• **CONSIGNES**
**1)** Extrayez de la présentation du livre Ascensions le passage qui commence à « De son service » et se termine à « sont jamais revenus. ».
**2)** Prolongez la présentation du livre Ascensions à partir de sa dernière phrase.

══ EXTRAIT DU DOCUMENT

Dans ce livre sous-titré "Des montagnes enneigées à la direction de Nestlé", la conquête des sommets, paru aux éditions Favre à Lausanne en 2020, l’ancien patron de Nestlé décrit son parcours, marqué par son ascension à la tête de Nestlé, mais pas seulement.
Un livre inspirant : Ascensions de Peter Brabeck-Lethmate
Né juste avant la fin de la deuxième guerre mondiale à Villach en Carinthie (Autriche), il évoque pour commencer l’époque où il parcourait sa province natale au volant d’un camion pour y vendre des glaces et l’expérience des contacts avec la clientèle qu’il en a retirée.
De son service militaire dans les troupes de montagne, accompli juste après avoir passé sa maturité, il tirera plus tard une leçon : « toujours éviter les structures de type militaire afin de pouvoir susciter un climat propice à la créativité et à l’autonomie » (p.22). Il raconte ensuite comment, grâce à ses parents, il a aimé la montagne dès son plus jeune âge. Cet amour des sommets l’a conduit à participer avec un petit groupe d’amis à une expédition dans l’Hindou Kouch au cours de laquelle deux de ses compagnons, partis à l’assaut du Tirich Mir à 7708 mètres d’altitude, ne sont jamais revenus.
Cette tragédie l’a profondément marqué. Néanmoins, Peter Brabeck est parti pour l’Amérique latine, attiré par les Andes. C’est en effet au Chili, en Equateur et au Venezuela, avec quelques allers-retours entre le siège de Vevey et l’Amérique latine, que sa carrière chez Nestlé a démarré.
Il raconte ensuite comment, de retour à Vevey, et responsable de la division des produits culinaires de Nestlé, il a construit l’image de la marque Buitoni en faisant racheter et restaurer la maison de cette famille bien connue. Il en a fait un symbole de la marque (« Della casa Buitoni »). Ce succès a contribué à faire connaître Peter Brabeck à l’intérieur de Nestlé.

════
══ MATÉRIEL FOURNI

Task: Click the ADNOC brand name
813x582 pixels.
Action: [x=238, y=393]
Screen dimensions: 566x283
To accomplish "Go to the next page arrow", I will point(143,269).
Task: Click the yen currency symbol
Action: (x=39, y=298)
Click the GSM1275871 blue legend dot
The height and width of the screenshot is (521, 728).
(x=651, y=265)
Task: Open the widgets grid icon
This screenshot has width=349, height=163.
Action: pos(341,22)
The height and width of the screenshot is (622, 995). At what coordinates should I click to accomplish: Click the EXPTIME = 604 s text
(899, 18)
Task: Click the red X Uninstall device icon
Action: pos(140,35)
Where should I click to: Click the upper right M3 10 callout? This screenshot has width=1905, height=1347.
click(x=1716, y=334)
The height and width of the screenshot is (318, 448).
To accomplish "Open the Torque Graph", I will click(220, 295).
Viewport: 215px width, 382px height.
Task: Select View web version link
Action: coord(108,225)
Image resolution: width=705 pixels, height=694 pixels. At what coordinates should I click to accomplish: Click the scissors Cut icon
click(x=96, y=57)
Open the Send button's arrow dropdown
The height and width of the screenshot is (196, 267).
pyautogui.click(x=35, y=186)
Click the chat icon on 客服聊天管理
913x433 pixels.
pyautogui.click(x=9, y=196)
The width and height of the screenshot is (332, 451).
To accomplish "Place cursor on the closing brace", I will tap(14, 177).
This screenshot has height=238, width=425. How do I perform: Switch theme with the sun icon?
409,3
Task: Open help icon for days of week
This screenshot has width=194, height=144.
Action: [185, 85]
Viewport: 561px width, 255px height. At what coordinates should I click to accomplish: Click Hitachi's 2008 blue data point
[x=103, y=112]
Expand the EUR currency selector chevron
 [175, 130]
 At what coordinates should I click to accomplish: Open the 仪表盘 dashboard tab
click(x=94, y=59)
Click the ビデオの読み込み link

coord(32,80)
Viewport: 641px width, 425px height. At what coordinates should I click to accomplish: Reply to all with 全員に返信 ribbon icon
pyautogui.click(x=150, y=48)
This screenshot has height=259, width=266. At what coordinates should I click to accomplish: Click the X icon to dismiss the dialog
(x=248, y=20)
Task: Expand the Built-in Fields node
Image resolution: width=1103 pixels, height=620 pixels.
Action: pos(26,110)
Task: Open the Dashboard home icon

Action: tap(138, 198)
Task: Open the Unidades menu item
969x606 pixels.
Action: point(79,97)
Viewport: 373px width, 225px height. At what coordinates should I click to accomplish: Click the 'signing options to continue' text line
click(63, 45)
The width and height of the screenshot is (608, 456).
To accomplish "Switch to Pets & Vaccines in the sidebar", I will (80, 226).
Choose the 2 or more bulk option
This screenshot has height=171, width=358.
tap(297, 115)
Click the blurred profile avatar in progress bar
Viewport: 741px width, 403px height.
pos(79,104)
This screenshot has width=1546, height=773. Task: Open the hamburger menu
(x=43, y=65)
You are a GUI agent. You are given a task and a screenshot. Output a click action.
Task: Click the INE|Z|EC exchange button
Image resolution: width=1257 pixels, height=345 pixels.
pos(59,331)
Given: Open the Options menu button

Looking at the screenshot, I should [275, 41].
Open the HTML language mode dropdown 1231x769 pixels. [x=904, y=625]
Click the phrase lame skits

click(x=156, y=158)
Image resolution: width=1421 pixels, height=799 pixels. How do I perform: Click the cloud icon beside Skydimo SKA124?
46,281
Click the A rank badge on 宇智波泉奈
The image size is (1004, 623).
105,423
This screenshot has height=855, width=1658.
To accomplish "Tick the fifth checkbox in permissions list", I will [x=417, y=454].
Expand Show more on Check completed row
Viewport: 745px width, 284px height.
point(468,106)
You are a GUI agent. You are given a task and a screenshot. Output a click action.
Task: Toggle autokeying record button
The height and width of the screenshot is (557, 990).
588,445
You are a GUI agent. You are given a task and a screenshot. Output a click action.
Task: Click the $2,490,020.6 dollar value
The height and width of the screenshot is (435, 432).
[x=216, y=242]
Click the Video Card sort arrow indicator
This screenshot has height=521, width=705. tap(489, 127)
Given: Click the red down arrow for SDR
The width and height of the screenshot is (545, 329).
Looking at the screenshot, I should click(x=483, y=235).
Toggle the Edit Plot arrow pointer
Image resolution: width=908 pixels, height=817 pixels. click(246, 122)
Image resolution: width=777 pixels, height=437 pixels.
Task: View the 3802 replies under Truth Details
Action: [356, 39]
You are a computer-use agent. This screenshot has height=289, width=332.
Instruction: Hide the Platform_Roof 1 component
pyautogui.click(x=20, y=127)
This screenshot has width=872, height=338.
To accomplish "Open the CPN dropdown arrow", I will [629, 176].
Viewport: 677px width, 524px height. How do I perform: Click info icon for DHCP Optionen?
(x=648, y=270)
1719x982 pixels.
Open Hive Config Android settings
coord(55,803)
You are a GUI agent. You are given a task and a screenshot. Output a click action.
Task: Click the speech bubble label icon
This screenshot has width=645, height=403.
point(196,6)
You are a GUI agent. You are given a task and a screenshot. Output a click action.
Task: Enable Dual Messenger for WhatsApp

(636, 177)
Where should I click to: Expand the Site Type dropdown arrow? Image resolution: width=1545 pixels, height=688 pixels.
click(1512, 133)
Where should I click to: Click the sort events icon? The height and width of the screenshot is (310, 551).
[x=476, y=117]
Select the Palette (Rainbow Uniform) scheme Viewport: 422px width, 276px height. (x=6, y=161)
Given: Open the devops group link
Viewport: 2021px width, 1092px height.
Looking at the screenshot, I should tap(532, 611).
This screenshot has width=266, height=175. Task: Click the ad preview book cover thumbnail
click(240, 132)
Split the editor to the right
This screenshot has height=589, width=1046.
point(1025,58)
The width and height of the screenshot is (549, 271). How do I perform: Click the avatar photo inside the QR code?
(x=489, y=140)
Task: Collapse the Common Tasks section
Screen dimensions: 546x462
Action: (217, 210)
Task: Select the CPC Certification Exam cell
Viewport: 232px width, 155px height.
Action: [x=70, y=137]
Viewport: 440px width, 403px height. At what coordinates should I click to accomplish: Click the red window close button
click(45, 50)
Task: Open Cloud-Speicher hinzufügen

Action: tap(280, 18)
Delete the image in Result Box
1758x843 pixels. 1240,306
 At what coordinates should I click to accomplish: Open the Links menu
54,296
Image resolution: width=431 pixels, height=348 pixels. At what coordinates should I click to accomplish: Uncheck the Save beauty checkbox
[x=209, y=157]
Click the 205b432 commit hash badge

════

• **RÉSULTATS DE L'EXERCICE**
**1)**
De son service militaire dans les troupes de montagne, accompli juste après avoir passé sa maturité, il tirera plus tard une leçon : « toujours éviter les structures de type militaire afin de pouvoir susciter un climat propice à la créativité et à l’autonomie » (p.22). Il raconte ensuite comment, grâce à ses parents, il a aimé la montagne dès son plus jeune âge. Cet amour des sommets l’a conduit à participer avec un petit groupe d’amis à une expédition dans l’Hindou Kouch au cours de laquelle deux de ses compagnons, partis à l’assaut du Tirich Mir à 7708 mètres d’altitude, ne sont jamais revenus.

**2)**
Son prédécesseur à la tête de l’entreprise, l’Allemand Helmut Maucher, lui aussi un self-made man, lui a fait confiance et les deux hommes se sont très bien entendus. Maucher a joué plus tard un très grand rôle dans la promotion de Peter Brabeck au poste suprême chez Nestlé en 1997.
Helmut Maucher ayant beaucoup développé Nestlé par l’acquisition de nombreuses marques – Nestlé en a compté jusqu’à deux mille -, Peter Brabeck a consacré de gros efforts dans ses années à la tête de la société à structurer le portefeuille de marques et à diffuser la culture d’entreprise au sein des entités acquises. Cela l’a conduit à rencontrer de très nombreux cadres de Nestlé aussi bien lors de séminaires dans le centre de formation de l’entreprise près de Vevey que sur le terrain dans les quatre coins du monde. Le document Nestlé Management and Leadership Principles a aussi contribué à renforcer la culture d’entreprise au sein de la multinationale.
Dans la suite de l’ouvrage, l’auteur explique le rôle vital de l’innovation (Nespresso, le virage vers la nutrition et les alicaments) et le concept de valeurs partagées : « Les objectifs économiques d’une entreprise doivent être la création de valeurs durables pour toutes les personnes impliquées : employés, consommateurs, partenaires commerciaux, actionnaires et économies régionales. Ensemble, nous devons créer et partager ces valeurs. » (p.159)
Il évoque aussi le dialogue instauré avec des ONG, souvent très critiques à l’égard de Nestlé, ayant très vite compris qu’il ne fallait pas ignorer ces remises en question, mais les prendre en considération pour s’améliorer.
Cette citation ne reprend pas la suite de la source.